I think it was in 1976 when the State University of New York at Buffalo Student Association Poetry Committee (isn't it great that there was such an entity--I imagine that there isn't one now)--invited Robin Blaser (May 1925-May 2009) to be part of its reading series and he graciously accepted. I don't think that any of the other people we invited from outside the University were from such a distance as Vancouver, British Columbia--the other Student Association poetry reader from that year that I remember was Armand Schwerner, from New York City. (I don't think I was an official member of the Poetry Committee but I attended some of the meetings and otherwise heard about developments through my committee-person friends).

All of us on or close to the Committee were absolutely horrified when the student-artist who had been tapped to create a poster unveiled his or her creation: the visual art component was fine, but the print read "ROBIN BLAZER: THE BEST-KNOWN UNKNOWN POET". The Poetry Committee member(s) who spoke to the artist had indeed used the offending phrase at one point, attemping to deliniate RB's status in the Poetry World. It certainly wasn't desired though that such a phrase appear on the actual poster--nor that Blaser's name by mis-spelled. I told my best friend on the Committee that "The Best-Known Unknown Poet" formula sounded like Madison Avenue; she said what do you mean Madison Avenue, it was like Chippewa Street (at that time the Buffalo street most associated with hookers).
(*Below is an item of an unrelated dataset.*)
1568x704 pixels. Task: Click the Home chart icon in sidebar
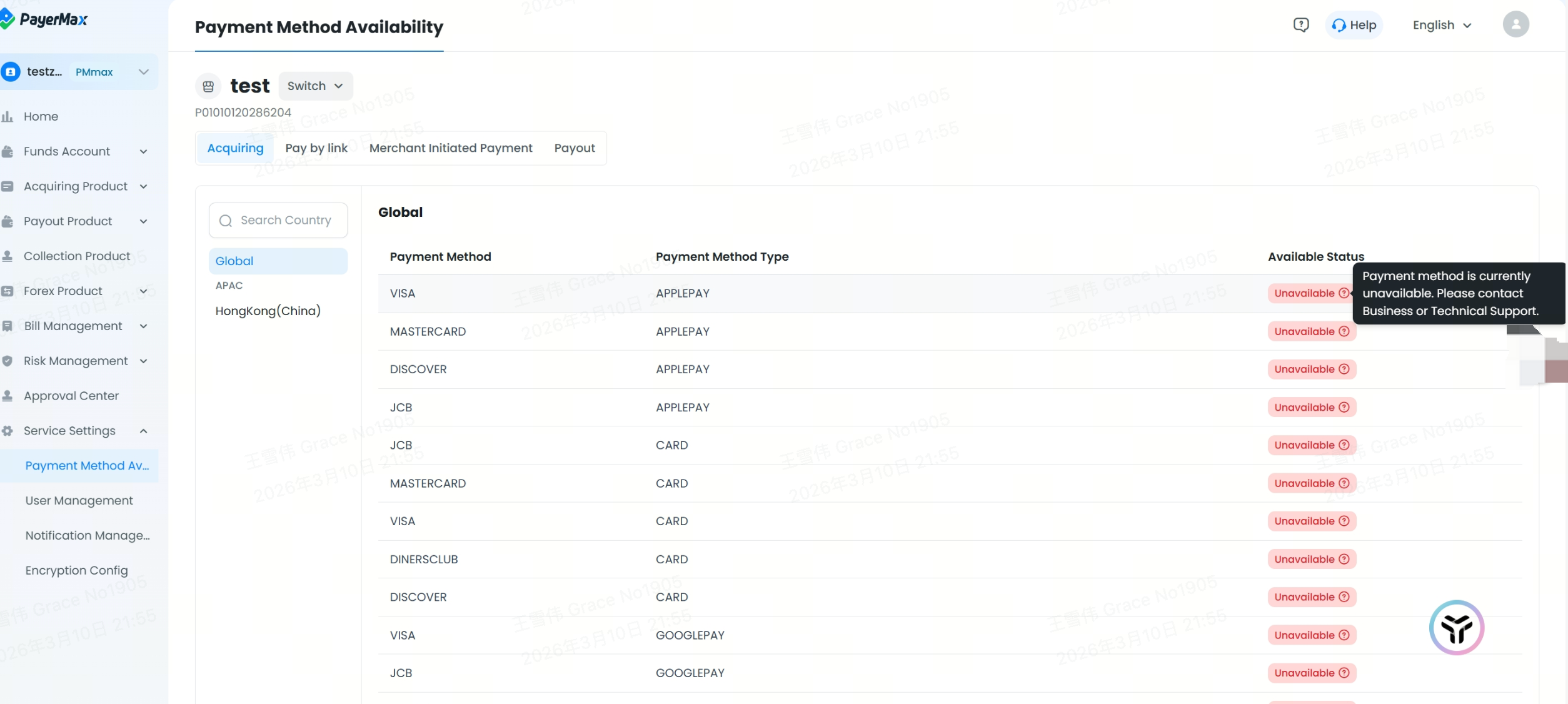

We were braced for trouble, but, surprise, surprise, the first words out of Blaser's mouth when he reached the microphone were "I liked that poster!" Or at least he liked the "best known unknown" characterization. He said he could do without the mistaken "z" since that evoked a long history of unfortunate Germanic/French entanglements...And then, what can I say, the absolute enchantment of a Robin Blaser poetry reading.

Various people I knew, including of course the Poetry Committe people, and the professor I most venerated, John Clarke, hung out with Blaser at a bar that evening. My God!--I have no idea why I wasn't there; some frigging test I had to study for? (Btw, I don't think Robert Creeley was present at the reading or at the bar, I think he was out of town at the time). Later, of course, I heard a little bit about what was discussed that night, which I learned included the question of why the Working Class wasn't more interested in listening to Beethoven.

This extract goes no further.